[Dataset entries]

>> START

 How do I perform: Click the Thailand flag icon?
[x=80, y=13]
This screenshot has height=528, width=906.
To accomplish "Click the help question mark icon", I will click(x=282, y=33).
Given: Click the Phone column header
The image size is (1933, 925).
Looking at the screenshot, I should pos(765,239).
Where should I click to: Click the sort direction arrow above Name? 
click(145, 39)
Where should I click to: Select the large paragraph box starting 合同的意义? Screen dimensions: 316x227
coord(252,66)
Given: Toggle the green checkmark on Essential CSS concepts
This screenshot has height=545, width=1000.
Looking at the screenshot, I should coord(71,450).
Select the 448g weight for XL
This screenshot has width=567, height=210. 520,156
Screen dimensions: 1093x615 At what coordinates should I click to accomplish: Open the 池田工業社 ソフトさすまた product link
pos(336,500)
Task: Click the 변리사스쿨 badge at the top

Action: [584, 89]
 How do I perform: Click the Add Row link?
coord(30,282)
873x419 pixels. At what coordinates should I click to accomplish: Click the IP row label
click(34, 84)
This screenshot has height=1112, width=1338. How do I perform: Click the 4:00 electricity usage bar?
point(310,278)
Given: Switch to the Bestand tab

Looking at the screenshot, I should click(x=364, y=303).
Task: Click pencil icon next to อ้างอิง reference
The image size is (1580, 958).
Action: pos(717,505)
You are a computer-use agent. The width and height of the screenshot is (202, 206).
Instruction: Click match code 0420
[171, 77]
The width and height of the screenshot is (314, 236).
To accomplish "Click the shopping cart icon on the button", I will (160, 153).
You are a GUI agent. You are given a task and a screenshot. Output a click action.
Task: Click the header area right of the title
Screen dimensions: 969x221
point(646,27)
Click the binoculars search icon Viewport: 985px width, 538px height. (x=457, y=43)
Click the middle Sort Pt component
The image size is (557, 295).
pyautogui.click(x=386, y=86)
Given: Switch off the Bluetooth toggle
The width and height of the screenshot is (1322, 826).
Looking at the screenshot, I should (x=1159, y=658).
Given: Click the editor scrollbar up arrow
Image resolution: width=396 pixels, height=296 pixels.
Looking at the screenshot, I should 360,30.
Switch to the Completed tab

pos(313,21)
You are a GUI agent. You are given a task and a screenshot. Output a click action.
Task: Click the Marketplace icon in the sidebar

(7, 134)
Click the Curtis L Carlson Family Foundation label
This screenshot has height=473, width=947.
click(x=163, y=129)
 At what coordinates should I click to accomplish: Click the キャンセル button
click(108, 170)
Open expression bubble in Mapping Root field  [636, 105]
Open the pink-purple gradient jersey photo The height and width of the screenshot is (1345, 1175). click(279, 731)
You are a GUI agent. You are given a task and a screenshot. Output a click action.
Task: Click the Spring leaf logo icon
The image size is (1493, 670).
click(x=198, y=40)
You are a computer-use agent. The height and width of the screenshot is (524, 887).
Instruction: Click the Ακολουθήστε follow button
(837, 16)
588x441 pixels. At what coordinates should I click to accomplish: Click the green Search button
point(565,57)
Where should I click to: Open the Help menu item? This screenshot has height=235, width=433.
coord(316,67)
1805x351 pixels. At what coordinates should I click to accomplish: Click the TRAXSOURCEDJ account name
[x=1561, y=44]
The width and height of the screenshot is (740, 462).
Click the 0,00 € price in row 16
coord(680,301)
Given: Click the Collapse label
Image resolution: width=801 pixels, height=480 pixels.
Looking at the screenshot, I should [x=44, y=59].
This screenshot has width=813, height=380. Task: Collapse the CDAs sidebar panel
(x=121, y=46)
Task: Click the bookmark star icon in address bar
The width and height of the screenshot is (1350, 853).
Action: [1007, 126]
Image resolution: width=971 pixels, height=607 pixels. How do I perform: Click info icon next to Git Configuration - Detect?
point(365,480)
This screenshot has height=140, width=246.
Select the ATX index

>> END

_Exercise instructions_
Format the lines of the data from the line containing "Where should I click to: Open" through the end of the data, inclusive, as a JSON list of strings with one string per line, leaving out blank lines.

_Exercise response_
[
  "Where should I click to: Open the Help menu item? This screenshot has height=235, width=433.",
  "coord(316,67)",
  "1805x351 pixels. At what coordinates should I click to accomplish: Click the TRAXSOURCEDJ account name",
  "[x=1561, y=44]",
  "The width and height of the screenshot is (740, 462).",
  "Click the 0,00 € price in row 16",
  "coord(680,301)",
  "Given: Click the Collapse label",
  "Image resolution: width=801 pixels, height=480 pixels.",
  "Looking at the screenshot, I should [x=44, y=59].",
  "This screenshot has width=813, height=380. Task: Collapse the CDAs sidebar panel",
  "(x=121, y=46)",
  "Task: Click the bookmark star icon in address bar",
  "The width and height of the screenshot is (1350, 853).",
  "Action: [1007, 126]",
  "Image resolution: width=971 pixels, height=607 pixels. How do I perform: Click info icon next to Git Configuration - Detect?",
  "point(365,480)",
  "This screenshot has height=140, width=246.",
  "Select the ATX index"
]